Work task: Go through the records underneath and write each one out again exactly.

[Start of Attachment]

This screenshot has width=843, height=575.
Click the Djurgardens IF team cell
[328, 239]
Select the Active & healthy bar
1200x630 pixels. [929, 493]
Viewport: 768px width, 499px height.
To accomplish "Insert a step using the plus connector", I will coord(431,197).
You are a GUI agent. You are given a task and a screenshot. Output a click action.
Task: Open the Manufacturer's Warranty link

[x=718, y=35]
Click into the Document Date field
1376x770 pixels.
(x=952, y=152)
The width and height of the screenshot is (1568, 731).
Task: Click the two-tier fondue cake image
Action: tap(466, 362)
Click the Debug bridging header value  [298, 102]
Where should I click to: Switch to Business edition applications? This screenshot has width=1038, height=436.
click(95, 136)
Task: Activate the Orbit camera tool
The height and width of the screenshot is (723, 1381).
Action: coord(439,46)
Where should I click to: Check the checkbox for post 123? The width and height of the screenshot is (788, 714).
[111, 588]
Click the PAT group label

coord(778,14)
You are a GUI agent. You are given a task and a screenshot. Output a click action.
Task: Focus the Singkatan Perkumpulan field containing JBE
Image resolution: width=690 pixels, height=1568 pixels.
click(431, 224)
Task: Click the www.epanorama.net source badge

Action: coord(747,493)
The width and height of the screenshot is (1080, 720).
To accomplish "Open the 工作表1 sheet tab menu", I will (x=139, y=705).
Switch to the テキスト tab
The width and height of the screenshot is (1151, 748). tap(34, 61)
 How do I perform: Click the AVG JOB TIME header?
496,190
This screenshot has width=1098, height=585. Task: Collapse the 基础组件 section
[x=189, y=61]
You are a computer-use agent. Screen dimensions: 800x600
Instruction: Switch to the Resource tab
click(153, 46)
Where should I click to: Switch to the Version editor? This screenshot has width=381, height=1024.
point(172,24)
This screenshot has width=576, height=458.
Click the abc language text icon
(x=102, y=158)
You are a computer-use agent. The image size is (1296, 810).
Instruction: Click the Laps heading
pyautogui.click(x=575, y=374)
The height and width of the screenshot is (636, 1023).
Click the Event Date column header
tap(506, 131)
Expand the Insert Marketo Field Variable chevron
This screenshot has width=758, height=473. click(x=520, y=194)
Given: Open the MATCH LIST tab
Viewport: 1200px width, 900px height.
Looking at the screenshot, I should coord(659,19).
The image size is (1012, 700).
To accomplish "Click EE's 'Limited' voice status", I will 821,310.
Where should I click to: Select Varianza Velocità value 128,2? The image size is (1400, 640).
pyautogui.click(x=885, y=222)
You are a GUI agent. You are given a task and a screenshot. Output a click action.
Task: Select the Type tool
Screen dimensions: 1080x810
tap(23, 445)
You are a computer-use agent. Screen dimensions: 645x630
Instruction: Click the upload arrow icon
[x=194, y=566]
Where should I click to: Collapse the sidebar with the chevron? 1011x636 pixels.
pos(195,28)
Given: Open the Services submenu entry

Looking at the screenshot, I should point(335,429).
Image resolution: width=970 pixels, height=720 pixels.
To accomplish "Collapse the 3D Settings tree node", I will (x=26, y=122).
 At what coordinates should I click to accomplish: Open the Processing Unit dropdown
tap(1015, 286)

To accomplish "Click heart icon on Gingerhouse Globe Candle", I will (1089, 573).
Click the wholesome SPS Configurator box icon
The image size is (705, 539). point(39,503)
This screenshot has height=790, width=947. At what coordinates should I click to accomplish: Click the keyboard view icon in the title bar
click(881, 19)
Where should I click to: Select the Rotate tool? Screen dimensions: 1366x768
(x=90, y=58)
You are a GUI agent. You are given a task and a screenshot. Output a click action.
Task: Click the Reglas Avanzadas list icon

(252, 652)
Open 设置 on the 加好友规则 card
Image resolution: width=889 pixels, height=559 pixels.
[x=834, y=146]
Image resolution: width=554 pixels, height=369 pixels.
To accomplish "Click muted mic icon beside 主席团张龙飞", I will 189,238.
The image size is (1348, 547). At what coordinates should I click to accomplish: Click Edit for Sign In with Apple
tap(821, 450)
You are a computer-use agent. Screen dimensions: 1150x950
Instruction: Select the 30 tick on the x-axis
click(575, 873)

[End of Attachment]

Your response:
This screenshot has width=843, height=575.
Click the Djurgardens IF team cell
[328, 239]
Select the Active & healthy bar
1200x630 pixels. [929, 493]
Viewport: 768px width, 499px height.
To accomplish "Insert a step using the plus connector", I will coord(431,197).
You are a GUI agent. You are given a task and a screenshot. Output a click action.
Task: Open the Manufacturer's Warranty link

[x=718, y=35]
Click into the Document Date field
1376x770 pixels.
(x=952, y=152)
The width and height of the screenshot is (1568, 731).
Task: Click the two-tier fondue cake image
Action: tap(466, 362)
Click the Debug bridging header value  [298, 102]
Where should I click to: Switch to Business edition applications? This screenshot has width=1038, height=436.
click(95, 136)
Task: Activate the Orbit camera tool
The height and width of the screenshot is (723, 1381).
Action: coord(439,46)
Where should I click to: Check the checkbox for post 123? The width and height of the screenshot is (788, 714).
[111, 588]
Click the PAT group label

coord(778,14)
You are a GUI agent. You are given a task and a screenshot. Output a click action.
Task: Focus the Singkatan Perkumpulan field containing JBE
Image resolution: width=690 pixels, height=1568 pixels.
click(431, 224)
Task: Click the www.epanorama.net source badge

Action: coord(747,493)
The width and height of the screenshot is (1080, 720).
To accomplish "Open the 工作表1 sheet tab menu", I will (x=139, y=705).
Switch to the テキスト tab
The width and height of the screenshot is (1151, 748). tap(34, 61)
 How do I perform: Click the AVG JOB TIME header?
496,190
This screenshot has width=1098, height=585. Task: Collapse the 基础组件 section
[x=189, y=61]
You are a computer-use agent. Screen dimensions: 800x600
Instruction: Switch to the Resource tab
click(153, 46)
Where should I click to: Switch to the Version editor? This screenshot has width=381, height=1024.
point(172,24)
This screenshot has width=576, height=458.
Click the abc language text icon
(x=102, y=158)
You are a computer-use agent. The image size is (1296, 810).
Instruction: Click the Laps heading
pyautogui.click(x=575, y=374)
The height and width of the screenshot is (636, 1023).
Click the Event Date column header
tap(506, 131)
Expand the Insert Marketo Field Variable chevron
This screenshot has width=758, height=473. click(x=520, y=194)
Given: Open the MATCH LIST tab
Viewport: 1200px width, 900px height.
Looking at the screenshot, I should coord(659,19).
The image size is (1012, 700).
To accomplish "Click EE's 'Limited' voice status", I will 821,310.
Where should I click to: Select Varianza Velocità value 128,2? The image size is (1400, 640).
pyautogui.click(x=885, y=222)
You are a GUI agent. You are given a task and a screenshot. Output a click action.
Task: Select the Type tool
Screen dimensions: 1080x810
tap(23, 445)
You are a computer-use agent. Screen dimensions: 645x630
Instruction: Click the upload arrow icon
[x=194, y=566]
Where should I click to: Collapse the sidebar with the chevron? 1011x636 pixels.
pos(195,28)
Given: Open the Services submenu entry

Looking at the screenshot, I should point(335,429).
Image resolution: width=970 pixels, height=720 pixels.
To accomplish "Collapse the 3D Settings tree node", I will (x=26, y=122).
 At what coordinates should I click to accomplish: Open the Processing Unit dropdown
tap(1015, 286)

To accomplish "Click heart icon on Gingerhouse Globe Candle", I will (1089, 573).
Click the wholesome SPS Configurator box icon
The image size is (705, 539). point(39,503)
This screenshot has height=790, width=947. At what coordinates should I click to accomplish: Click the keyboard view icon in the title bar
click(881, 19)
Where should I click to: Select the Rotate tool? Screen dimensions: 1366x768
(x=90, y=58)
You are a GUI agent. You are given a task and a screenshot. Output a click action.
Task: Click the Reglas Avanzadas list icon

(252, 652)
Open 设置 on the 加好友规则 card
Image resolution: width=889 pixels, height=559 pixels.
[x=834, y=146]
Image resolution: width=554 pixels, height=369 pixels.
To accomplish "Click muted mic icon beside 主席团张龙飞", I will 189,238.
The image size is (1348, 547). At what coordinates should I click to accomplish: Click Edit for Sign In with Apple
tap(821, 450)
You are a computer-use agent. Screen dimensions: 1150x950
Instruction: Select the 30 tick on the x-axis
click(575, 873)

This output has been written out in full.